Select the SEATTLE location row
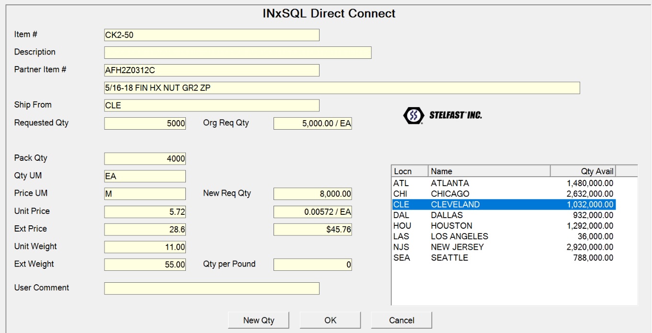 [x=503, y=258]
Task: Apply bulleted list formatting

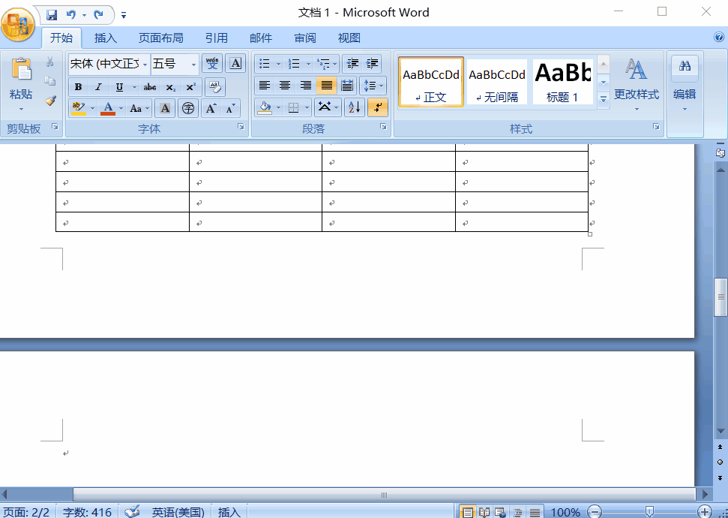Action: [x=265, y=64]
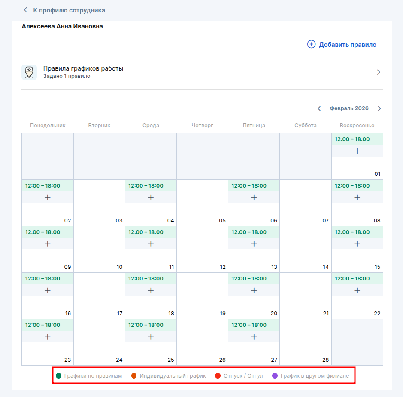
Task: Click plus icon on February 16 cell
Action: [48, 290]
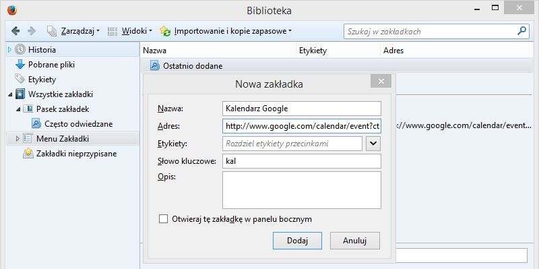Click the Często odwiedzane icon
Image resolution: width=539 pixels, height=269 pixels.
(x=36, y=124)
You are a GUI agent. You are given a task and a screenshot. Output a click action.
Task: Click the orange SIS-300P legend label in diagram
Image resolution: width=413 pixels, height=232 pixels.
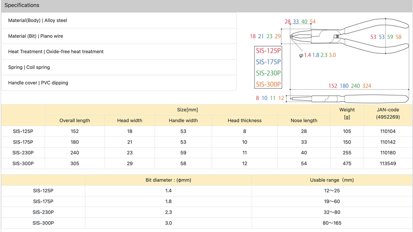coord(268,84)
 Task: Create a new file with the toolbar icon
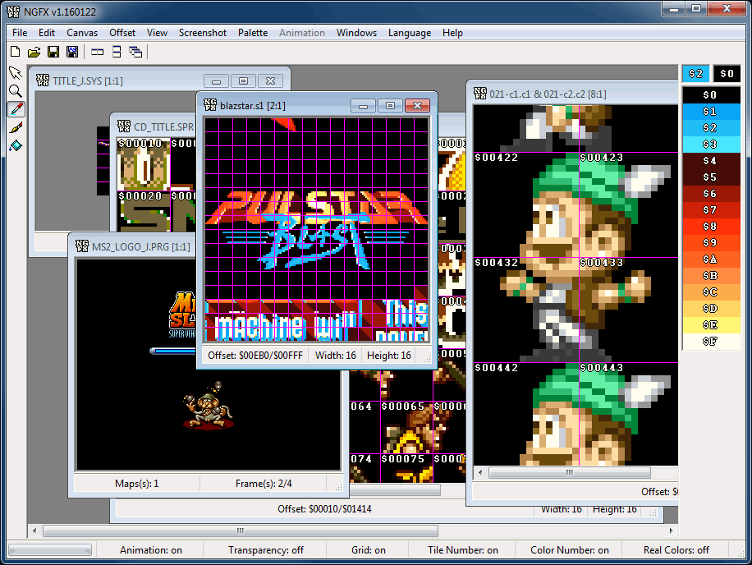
* * * * * * *
*TASK STATEMENT*
The lines from the one holding "Image resolution: width=413" through the end of the material above are to be echoed exactly, both ends included. Do not include pictures.

*SOLUTION TO THIS EXERCISE*
Image resolution: width=413 pixels, height=232 pixels.
coord(268,84)
 Task: Create a new file with the toolbar icon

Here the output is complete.